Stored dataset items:
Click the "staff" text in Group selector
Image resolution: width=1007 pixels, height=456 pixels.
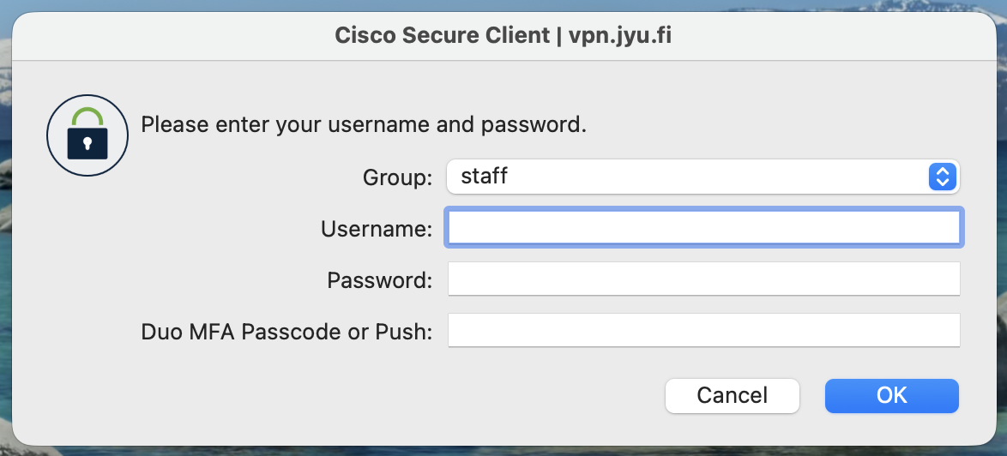485,177
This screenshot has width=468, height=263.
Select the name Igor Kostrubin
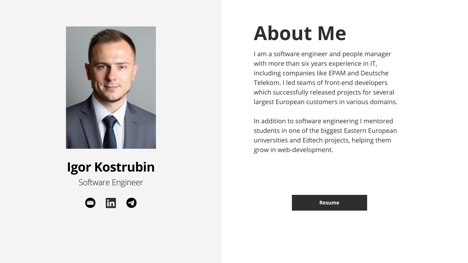(111, 167)
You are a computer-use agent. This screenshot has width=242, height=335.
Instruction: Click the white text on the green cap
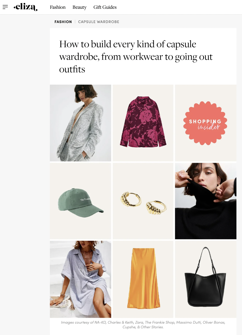click(x=85, y=200)
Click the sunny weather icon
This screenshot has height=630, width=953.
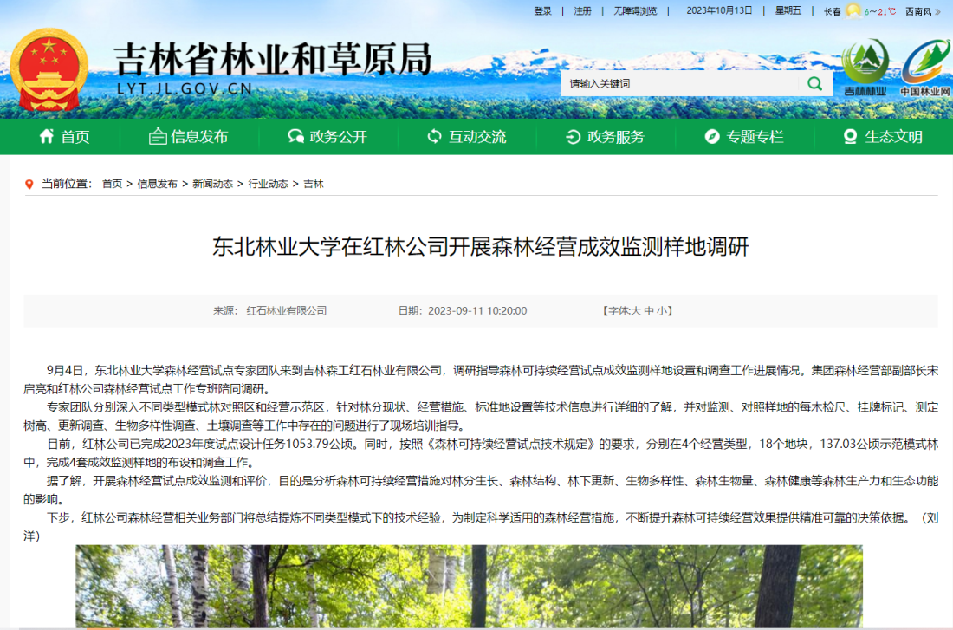point(853,11)
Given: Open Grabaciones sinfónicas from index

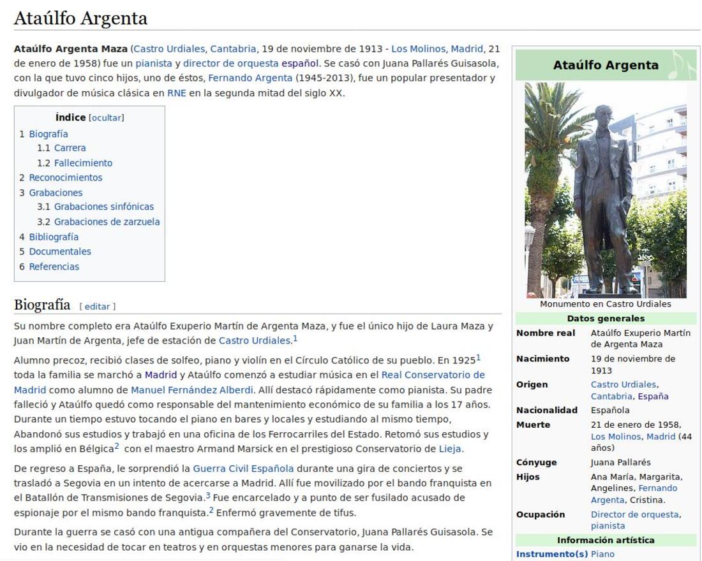Looking at the screenshot, I should 103,207.
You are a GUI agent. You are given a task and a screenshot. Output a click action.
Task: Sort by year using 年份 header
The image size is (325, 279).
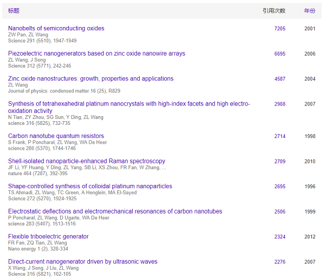click(309, 11)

- Short exercise -
Reproduce the lines word for word, starting at the line containing "Given: Open Grabaciones sinfónicas from index" and continuing through the last line of the records. Leave the pictures out.

- Task output -
Given: Open Grabaciones sinfónicas from index

Looking at the screenshot, I should 103,207.
You are a GUI agent. You are given a task and a screenshot. Output a click action.
Task: Sort by year using 年份 header
The image size is (325, 279).
click(309, 11)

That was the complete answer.